#### 任务目标:
根据下面关于《金瓶梅》商人形象的原文摘录,回答以下问题:
1. 第一段提到哪部西方作品与之“有异曲同工之妙”?
2. 与西方不同,西门庆重视资产增值是为了什么?
3. 封建统治者在一定程度上打开国门,直接导致了哪些工业的繁荣?

#### 原文摘录:
──────
我国封建时期的商人具有一种父死子承的封建色彩经营方式,换句话说封建时期的商人在外守住三纲五常,在内却依旧维持着这种封建的君主家长制,而西门庆却打破了这种方式,无所谓三纲五常,更多的是追随自己内心的想法,不受任何人左右。他的婚姻生活夹杂着更多的是商业利益,或是纯粹的自我满足。但从另一方面来看,这也是具有资产阶级进步性质的,这和薄伽丘《十日谈》里的内容有异曲同工之妙。“赞美爱情是才华和高尚情操的源泉,谴责禁欲主义,无情暴露和鞭打封建贵族的堕落和腐败,体现了人文主义思想”[2](P36)。

但是与西方不同的是,西门庆对资产增值的重视不仅仅是为了获得高额的利润,而是先前所说的为了满足他骄奢淫逸的生活。“并没有投入到资本主义再生产当中去——由此新的生产关系也并没有产生”[3](P27)。

三、《金瓶梅》中商人形象所产生的原因

从嘉靖末年到隆庆这几年间,一方面为了抵制倭寇造成的混乱,另一方面也是为了抵御北方游牧民族的动乱。中国封建统治者不得已在一定程度上打开国门,而这一系列举动的结果是直接导致了中国纺织业,丝织业,种茶业等工业的繁荣,这些工业成为资本主义萌芽成长的温床,也为后期资本主义经济发展打下了良好的基础。这也让商人获得了足够的力量去表达自己的需求,但是这群商人所依赖的温床和所需的经济基础都深深地扎根于封建主义,而且他们本身也具有一定封建主义者的痕迹,进而用一种人类的原始欲望“性欲”——这种看似低贱的方式来与森严的封建纲常伦理相融合。也正是在这种先天不足的情况下,为后天的畸形埋下了伏笔,这也是书中人物畸形的原因所在。比如西门庆虽然十分的好色但是却也多情如对已经去世的李瓶儿不忍丢舍:“宁可死了我吧,须得厮守着,和他说句话”(兰陵笑笑生《金瓶梅》)西门庆抱着李瓶儿的尸体失声痛哭。
──────
#### 存储数据:
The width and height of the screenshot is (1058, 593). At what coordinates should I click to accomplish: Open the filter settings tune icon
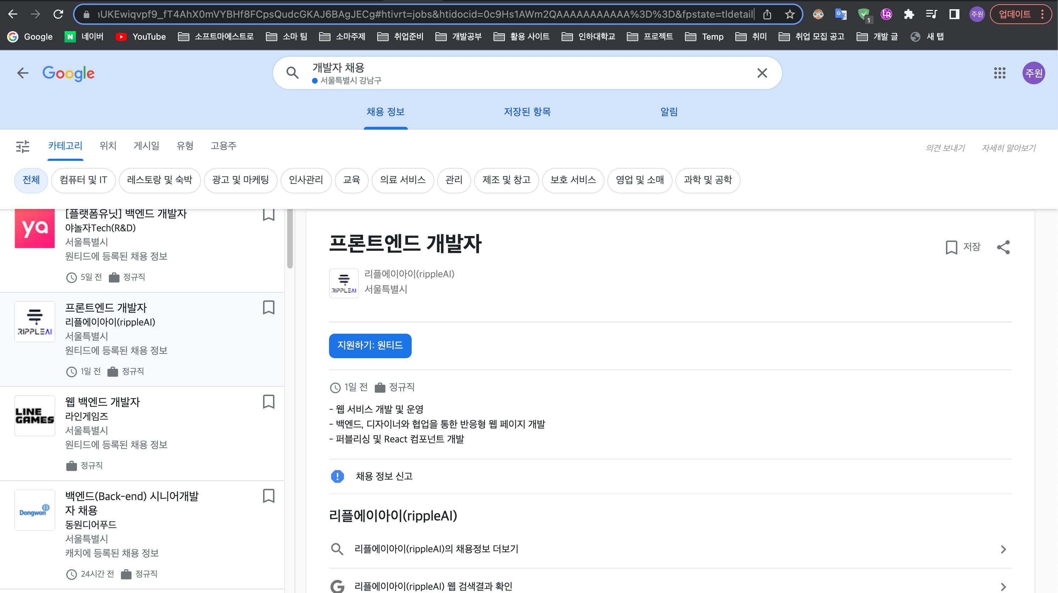coord(23,146)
──────
#### 本题解答:
1. 薄伽丘的《十日谈》。
2. 为了满足他骄奢淫逸的生活。
3. 纺织业、丝织业、种茶业等工业。